预处理、波长选择和回归方法对近红外校准模型性能的联合效应的比较研究

A Comparative Investigation of the Combined Effects of Pre-Processing, Wavelength Selection, and Regression Methods on Near-Infrared Calibration Model Performance.

作者信息

Wan Jian, Chen Yi-Chieh, Morris A Julian, Thennadil Suresh N

机构信息

1 School of Marine Science and Engineering, Plymouth University, Plymouth, UK.

2 Department of Chemical and Process Engineering, University of Strathclyde, Glasgow, UK.

出版信息

Appl Spectrosc. 2017 Jul;71(7):1432-1446. doi: 10.1177/0003702817694623. Epub 2017 Mar 30.

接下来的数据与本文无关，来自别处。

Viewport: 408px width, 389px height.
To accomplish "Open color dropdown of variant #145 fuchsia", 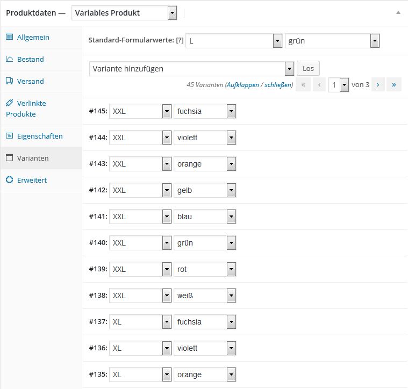I will pos(205,111).
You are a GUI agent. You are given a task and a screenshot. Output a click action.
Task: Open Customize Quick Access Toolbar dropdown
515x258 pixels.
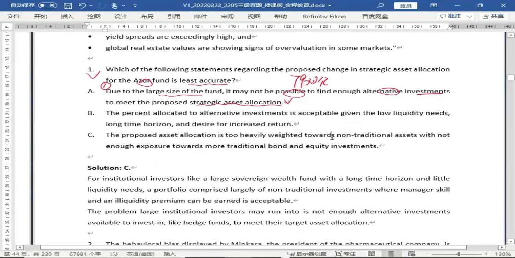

DOI:10.1177/0003702817694623

PMID:28357879

Abstract

Near-infrared (NIR) spectroscopy is being widely used in various fields ranging from pharmaceutics to the food industry for analyzing chemical and physical properties of the substances concerned. Its advantages over other analytical techniques include available physical interpretation of spectral data, nondestructive nature and high speed of measurements, and little or no need for sample preparation. The successful application of NIR spectroscopy relies on three main aspects: pre-processing of spectral data to eliminate nonlinear variations due to temperature, light scattering effects and many others, selection of those wavelengths that contribute useful information, and identification of suitable calibration models using linear/nonlinear regression . Several methods have been developed for each of these three aspects and many comparative studies of different methods exist for an individual aspect or some combinations. However, there is still a lack of comparative studies for the interactions among these three aspects, which can shed light on what role each aspect plays in the calibration and how to combine various methods of each aspect together to obtain the best calibration model. This paper aims to provide such a comparative study based on four benchmark data sets using three typical pre-processing methods, namely, orthogonal signal correction (OSC), extended multiplicative signal correction (EMSC) and optical path-length estimation and correction (OPLEC); two existing wavelength selection methods, namely, stepwise forward selection (SFS) and genetic algorithm optimization combined with partial least squares regression for spectral data (GAPLSSP); four popular regression methods, namely, partial least squares (PLS), least absolute shrinkage and selection operator (LASSO), least squares support vector machine (LS-SVM), and Gaussian process regression (GPR). The comparative study indicates that, in general, pre-processing of spectral data can play a significant role in the calibration while wavelength selection plays a marginal role and the combination of certain pre-processing, wavelength selection, and nonlinear regression methods can achieve superior performance over traditional linear regression-based calibration.

摘要

近红外（NIR）光谱技术正广泛应用于从制药到食品工业等各个领域，用于分析相关物质的化学和物理性质。与其他分析技术相比，它的优势包括光谱数据具有可用的物理解释、无损检测特性、测量速度快，并且几乎不需要或完全不需要样品制备。近红外光谱技术的成功应用依赖于三个主要方面：光谱数据的预处理以消除由于温度、光散射效应等诸多因素引起的非线性变化；选择那些能提供有用信息的波长；以及使用线性/非线性回归识别合适的校准模型。针对这三个方面中的每一个都已经开发了几种方法，并且对于单个方面或某些组合存在许多不同方法的比较研究。然而，对于这三个方面之间的相互作用仍然缺乏比较研究，而这种研究可以阐明每个方面在校准中所起的作用，以及如何将每个方面的各种方法结合起来以获得最佳校准模型。本文旨在基于四个基准数据集，使用三种典型的预处理方法，即正交信号校正（OSC）、扩展乘法信号校正（EMSC）和光程长度估计与校正（OPLEC）；两种现有的波长选择方法，即逐步向前选择（SFS）和结合光谱数据偏最小二乘回归的遗传算法优化（GAPLSSP）；四种常用的回归方法，即偏最小二乘（PLS）、最小绝对收缩和选择算子（LASSO）、最小二乘支持向量机（LS - SVM）和高斯过程回归（GPR），进行这样的比较研究。比较研究表明，一般来说，光谱数据的预处理在校准中可以发挥重要作用，而波长选择的作用较小，并且某些预处理、波长选择和非线性回归方法的组合可以实现优于传统基于线性回归的校准的性能。